Instruções a seguir:
Diga se cada afirmação a seguir está de acordo com o texto sobre o neofascismo. Responda sim ou não e cite as palavras do texto que decidem cada caso.
1. O texto caracteriza o neofascismo contemporâneo como um "neofascismo neoliberal".
2. Segundo o texto, o neofascismo contemporâneo, assim como o fascismo histórico, consegue mobilizar o Estado como condutor de um projeto nacional totalizante.
3. O texto afirma que o Estado de Exceção tem sempre natureza neofascista.

Texto fornecido:
_ _ _ _ _ _ _

No entanto, como já dito no início, o Neofascismo contemporâneo é um produto político das consequências econômico-sociais da forma de funcionamento do “capitalismo flexível”, mundializado, financeirizado e neoliberal. Portanto, está-se diante de um “neofascismo neoliberal”: uma espécie de combinação aparentemente bizarra de nacionalismo xenófobo com neoliberalismo. Mas, ao mesmo tempo, o Estado de Exceção acompanhado, ou não, de um movimento/regime neofascista parece ser, cada vez mais, a forma política mais adequada ao capitalismo neoliberal – tendo em vista a incapacidade estrutural deste em incorporar os interesses dos “de baixo”.
Em suma o Estado de Exceção (de natureza neofascista ou não) é a resposta que decorre do conflito, cada vez mais agudo, entre capitalismo e democracia, ao mesmo tempo em que expressa a crise do Estado nacional colocado em “xeque” pela mundialização do capital. Por isso, e diferentemente do fascismo histórico, o Neofascismo contemporâneo, de braços dados com o neoliberalismo, não consegue mobilizar o Estado como condutor de um projeto nacional totalizante, que incorpore as distintas esferas constitutivas da sociedade: econômica, social, política e cultural.

_ _ _ _ _ _ _

Dados:
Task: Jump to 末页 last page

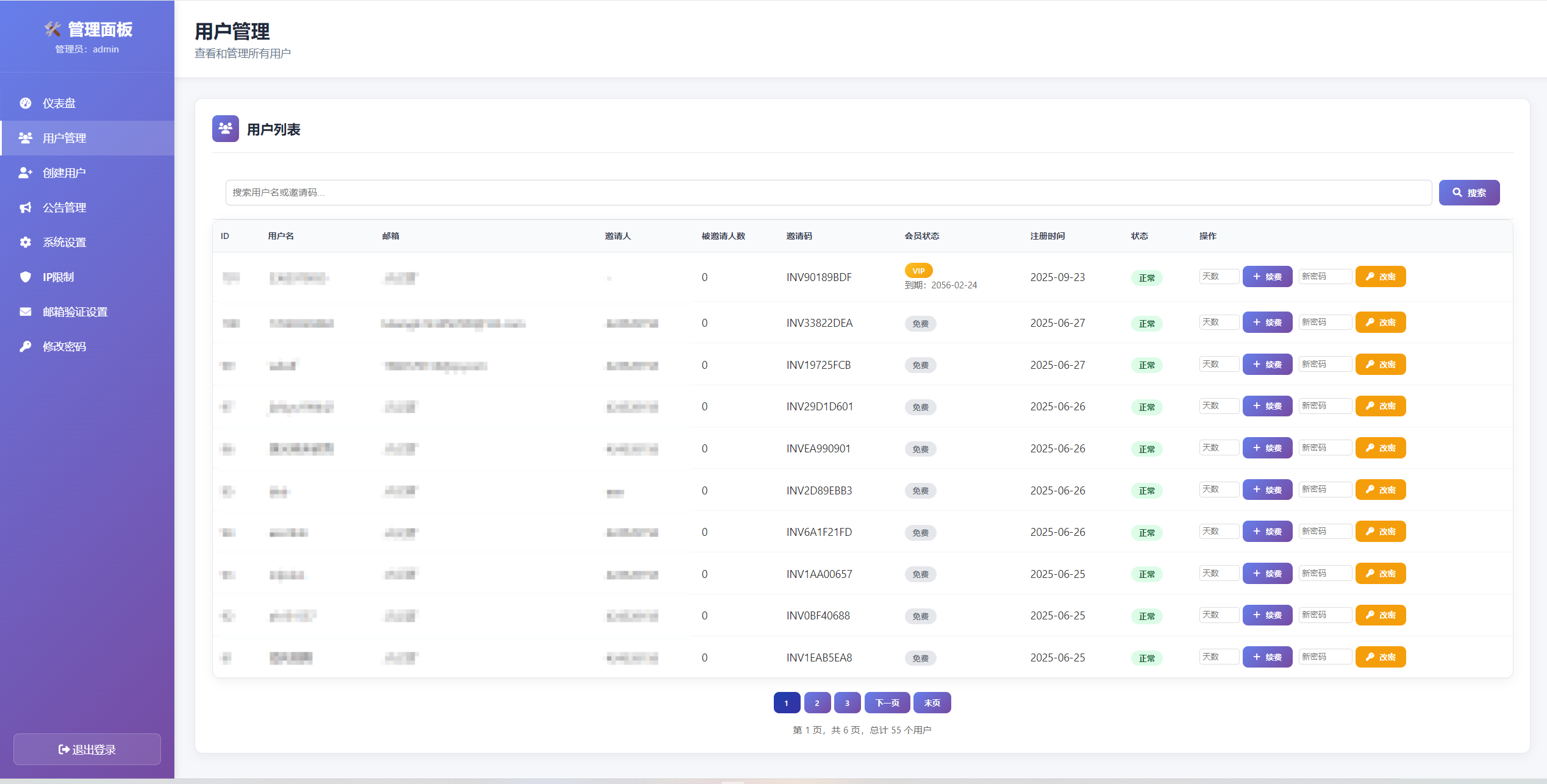Action: [x=932, y=703]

_ _ _ _ _ _ _

Resposta:
1. Sim: «Portanto, está-se diante de um “neofascismo neoliberal”».
2. Não: «diferentemente do fascismo histórico, o Neofascismo contemporâneo, de braços dados com o neoliberalismo, não consegue mobilizar o Estado como condutor de um projeto nacional totalizante».
3. Não: «o Estado de Exceção (de natureza neofascista ou não)».